The Harvard findings are consistent with federal guidelines encouraging seafood consumption by everyone for its substantial benefits. To help a narrowly defined population group — women who are pregnant, nursing or who may become pregnant — choose fish that are low in mercury, FDA and EPA identified five commonly eaten fish with very low mercury levels: shrimp, salmon, Pollock, catfish and canned light tuna. According to the government's advisory, pregnant and nursing women, women who might become pregnant and young children can safely eat up to 12 ounces a week of these fish.
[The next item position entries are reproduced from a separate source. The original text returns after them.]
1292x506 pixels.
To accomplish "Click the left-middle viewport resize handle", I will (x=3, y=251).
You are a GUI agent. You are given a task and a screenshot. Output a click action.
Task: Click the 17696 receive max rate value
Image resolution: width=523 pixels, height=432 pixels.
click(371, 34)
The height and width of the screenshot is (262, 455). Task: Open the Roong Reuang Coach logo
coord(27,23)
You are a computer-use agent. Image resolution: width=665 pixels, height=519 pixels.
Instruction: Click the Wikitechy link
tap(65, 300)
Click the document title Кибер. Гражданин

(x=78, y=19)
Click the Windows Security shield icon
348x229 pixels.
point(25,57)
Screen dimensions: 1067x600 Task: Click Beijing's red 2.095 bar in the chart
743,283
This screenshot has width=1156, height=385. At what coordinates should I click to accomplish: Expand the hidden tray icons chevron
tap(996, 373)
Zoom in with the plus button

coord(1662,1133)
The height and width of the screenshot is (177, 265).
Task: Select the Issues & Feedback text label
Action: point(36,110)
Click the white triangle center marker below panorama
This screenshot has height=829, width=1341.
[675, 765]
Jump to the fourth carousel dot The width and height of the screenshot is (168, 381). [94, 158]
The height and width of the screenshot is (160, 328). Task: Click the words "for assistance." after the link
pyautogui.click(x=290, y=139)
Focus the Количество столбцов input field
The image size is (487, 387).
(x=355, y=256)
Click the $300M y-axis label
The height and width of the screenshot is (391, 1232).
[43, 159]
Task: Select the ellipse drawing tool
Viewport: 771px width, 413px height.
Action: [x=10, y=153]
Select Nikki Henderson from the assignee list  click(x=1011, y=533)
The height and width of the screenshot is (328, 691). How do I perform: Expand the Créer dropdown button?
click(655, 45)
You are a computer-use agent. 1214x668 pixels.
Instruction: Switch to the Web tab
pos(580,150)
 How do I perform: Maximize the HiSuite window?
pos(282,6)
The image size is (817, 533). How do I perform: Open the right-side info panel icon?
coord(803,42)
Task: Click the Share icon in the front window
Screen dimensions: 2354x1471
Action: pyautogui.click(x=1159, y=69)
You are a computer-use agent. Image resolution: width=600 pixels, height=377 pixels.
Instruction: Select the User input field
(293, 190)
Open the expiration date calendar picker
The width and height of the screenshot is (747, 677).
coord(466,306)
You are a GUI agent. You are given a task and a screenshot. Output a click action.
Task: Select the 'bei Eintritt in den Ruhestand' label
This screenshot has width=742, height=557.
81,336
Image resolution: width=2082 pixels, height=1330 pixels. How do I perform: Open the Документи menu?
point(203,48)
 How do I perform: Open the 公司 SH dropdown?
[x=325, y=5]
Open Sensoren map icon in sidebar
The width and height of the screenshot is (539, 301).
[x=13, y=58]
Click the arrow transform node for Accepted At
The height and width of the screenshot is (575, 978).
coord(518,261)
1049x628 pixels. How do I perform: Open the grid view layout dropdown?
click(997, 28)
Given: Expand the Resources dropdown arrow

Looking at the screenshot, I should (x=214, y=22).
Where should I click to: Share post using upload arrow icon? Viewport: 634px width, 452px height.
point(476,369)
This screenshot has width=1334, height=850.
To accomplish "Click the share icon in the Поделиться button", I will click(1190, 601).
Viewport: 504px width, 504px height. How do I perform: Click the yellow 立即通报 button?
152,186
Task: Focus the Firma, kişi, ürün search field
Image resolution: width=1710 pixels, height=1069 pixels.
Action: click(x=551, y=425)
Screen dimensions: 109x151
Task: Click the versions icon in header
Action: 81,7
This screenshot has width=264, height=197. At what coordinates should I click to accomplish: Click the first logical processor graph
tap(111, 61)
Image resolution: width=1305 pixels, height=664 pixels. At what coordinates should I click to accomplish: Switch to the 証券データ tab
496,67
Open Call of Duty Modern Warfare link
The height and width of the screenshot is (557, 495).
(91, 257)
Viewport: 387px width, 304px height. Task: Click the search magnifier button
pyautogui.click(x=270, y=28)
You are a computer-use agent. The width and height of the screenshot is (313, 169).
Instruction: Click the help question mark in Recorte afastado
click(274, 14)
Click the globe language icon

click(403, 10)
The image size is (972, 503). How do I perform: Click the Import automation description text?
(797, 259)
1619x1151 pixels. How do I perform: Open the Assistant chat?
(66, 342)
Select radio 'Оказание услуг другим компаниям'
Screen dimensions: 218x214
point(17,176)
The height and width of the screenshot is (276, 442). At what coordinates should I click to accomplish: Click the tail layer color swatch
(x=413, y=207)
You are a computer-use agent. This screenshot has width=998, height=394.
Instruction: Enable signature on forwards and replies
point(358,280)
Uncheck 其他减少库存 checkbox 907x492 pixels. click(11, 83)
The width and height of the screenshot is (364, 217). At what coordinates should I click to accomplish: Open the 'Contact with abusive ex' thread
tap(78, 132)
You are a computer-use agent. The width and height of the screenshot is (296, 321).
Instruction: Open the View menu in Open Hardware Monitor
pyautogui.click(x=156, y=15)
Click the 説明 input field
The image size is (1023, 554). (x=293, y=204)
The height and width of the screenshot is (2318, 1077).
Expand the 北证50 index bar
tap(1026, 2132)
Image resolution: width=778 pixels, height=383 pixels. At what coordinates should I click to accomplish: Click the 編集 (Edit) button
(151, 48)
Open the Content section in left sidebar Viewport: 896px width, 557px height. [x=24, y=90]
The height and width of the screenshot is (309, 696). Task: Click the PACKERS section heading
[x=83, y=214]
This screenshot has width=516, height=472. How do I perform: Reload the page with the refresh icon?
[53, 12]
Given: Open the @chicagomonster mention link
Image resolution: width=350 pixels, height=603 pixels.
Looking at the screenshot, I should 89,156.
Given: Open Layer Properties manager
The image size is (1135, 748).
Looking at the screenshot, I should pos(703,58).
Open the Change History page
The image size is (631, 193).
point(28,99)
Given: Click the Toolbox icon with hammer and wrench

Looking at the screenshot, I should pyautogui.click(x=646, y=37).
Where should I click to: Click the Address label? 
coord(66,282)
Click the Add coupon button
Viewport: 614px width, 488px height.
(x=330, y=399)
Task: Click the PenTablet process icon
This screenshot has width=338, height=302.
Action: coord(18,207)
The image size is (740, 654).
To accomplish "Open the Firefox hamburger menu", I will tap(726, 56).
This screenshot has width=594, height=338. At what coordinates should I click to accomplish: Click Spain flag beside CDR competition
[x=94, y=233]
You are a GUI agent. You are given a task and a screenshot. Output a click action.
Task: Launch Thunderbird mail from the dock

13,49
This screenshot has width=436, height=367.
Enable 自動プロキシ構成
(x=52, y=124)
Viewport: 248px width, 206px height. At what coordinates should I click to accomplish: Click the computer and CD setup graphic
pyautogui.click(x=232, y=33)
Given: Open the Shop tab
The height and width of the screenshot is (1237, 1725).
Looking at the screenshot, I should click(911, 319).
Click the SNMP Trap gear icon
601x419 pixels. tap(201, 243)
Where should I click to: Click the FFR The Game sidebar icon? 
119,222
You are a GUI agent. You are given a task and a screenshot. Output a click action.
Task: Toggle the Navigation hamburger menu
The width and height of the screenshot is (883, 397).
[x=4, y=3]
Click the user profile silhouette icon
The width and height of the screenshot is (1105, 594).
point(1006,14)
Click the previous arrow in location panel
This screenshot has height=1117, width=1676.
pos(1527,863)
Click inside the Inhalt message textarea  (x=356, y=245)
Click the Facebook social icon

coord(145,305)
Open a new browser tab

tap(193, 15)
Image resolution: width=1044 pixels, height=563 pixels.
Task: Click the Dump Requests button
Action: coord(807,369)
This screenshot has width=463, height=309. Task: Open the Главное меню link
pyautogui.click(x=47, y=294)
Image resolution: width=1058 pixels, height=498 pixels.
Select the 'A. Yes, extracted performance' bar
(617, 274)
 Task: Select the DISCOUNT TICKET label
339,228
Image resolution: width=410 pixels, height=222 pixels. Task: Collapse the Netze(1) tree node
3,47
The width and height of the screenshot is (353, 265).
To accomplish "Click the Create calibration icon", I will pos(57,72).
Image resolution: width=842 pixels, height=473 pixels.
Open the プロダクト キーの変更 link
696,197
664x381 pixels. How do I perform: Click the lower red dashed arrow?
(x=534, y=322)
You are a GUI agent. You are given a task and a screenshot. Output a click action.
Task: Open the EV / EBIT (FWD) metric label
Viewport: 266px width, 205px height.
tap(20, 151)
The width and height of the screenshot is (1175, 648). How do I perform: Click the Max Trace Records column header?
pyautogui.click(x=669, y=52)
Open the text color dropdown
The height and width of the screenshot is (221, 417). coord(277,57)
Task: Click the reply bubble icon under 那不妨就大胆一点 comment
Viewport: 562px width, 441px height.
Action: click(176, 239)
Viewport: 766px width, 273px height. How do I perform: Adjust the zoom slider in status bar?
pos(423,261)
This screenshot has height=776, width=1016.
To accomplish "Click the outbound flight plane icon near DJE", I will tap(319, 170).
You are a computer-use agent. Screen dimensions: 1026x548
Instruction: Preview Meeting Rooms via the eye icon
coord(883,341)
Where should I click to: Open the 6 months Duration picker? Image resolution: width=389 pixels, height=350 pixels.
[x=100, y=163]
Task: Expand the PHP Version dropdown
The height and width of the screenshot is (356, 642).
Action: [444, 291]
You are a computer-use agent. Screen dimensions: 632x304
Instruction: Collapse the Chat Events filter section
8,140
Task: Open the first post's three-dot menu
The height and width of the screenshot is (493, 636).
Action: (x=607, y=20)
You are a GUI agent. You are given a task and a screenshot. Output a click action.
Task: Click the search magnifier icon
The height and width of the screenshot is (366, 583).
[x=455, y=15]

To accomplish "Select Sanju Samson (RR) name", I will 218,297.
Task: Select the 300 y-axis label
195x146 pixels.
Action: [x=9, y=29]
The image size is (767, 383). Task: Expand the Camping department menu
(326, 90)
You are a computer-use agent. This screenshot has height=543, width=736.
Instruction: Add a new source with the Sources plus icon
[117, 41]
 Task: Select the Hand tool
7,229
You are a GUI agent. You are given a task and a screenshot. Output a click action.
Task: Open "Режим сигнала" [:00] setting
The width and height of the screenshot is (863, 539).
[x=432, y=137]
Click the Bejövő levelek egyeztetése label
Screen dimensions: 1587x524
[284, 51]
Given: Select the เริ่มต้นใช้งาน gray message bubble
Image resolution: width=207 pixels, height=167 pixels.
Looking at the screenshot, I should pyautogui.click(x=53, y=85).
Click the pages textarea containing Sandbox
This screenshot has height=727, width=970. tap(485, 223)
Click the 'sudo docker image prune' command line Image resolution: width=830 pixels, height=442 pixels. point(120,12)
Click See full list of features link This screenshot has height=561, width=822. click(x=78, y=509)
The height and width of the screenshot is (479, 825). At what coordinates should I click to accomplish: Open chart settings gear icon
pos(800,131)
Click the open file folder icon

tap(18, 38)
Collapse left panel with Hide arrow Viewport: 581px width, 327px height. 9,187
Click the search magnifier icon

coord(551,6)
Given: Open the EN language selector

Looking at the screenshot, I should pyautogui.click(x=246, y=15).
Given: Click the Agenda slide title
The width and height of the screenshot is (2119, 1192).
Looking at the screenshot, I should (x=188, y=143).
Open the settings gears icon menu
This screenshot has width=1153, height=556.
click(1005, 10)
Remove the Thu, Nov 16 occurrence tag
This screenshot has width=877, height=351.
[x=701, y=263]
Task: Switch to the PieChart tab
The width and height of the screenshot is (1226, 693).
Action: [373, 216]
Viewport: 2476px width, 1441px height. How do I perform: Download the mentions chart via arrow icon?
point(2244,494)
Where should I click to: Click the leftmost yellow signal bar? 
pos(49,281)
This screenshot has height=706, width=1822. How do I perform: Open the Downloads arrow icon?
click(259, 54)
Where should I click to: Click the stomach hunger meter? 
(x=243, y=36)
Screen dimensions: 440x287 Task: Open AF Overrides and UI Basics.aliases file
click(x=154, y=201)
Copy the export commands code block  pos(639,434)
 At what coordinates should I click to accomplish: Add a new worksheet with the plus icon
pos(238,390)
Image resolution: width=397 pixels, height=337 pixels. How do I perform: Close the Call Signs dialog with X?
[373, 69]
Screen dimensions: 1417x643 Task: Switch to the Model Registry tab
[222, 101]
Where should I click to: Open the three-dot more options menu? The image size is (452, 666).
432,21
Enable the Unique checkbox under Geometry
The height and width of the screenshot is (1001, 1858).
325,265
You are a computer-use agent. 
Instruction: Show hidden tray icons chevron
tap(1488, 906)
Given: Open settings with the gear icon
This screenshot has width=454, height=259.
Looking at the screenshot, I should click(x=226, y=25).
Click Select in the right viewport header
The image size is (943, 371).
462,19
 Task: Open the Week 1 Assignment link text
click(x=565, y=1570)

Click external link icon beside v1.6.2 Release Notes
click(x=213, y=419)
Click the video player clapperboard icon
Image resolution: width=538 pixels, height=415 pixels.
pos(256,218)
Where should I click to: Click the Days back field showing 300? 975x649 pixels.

The government advisory also tells these special groups that they can safely eat up to six ounces a week of canned albacore tuna.

A separate study released this week praised seafood's ability to protect against cognitive decline in older individuals. The study, published in the Archives of Neurology, determined that individuals over the age of 65 could slow cognitive by as much as 13 percent by eating seafood. The study cited tuna fish sandwiches as one of the studied seafood categories.

"These studies confirm the overwhelming benefits of eating seafood at every stage of life," Burney said. "We urge the Attorney General to think about the health of all Californians and reconsider his political lawsuit against canned tuna."

Canned tuna does not violate Proposition 65 standards and Lockyer's suit is the first of its type to invoke Proposition 65 on a safe and healthy food. These studies are among the many that tout the healthy benefits of eating seafood as part of a healthy diet.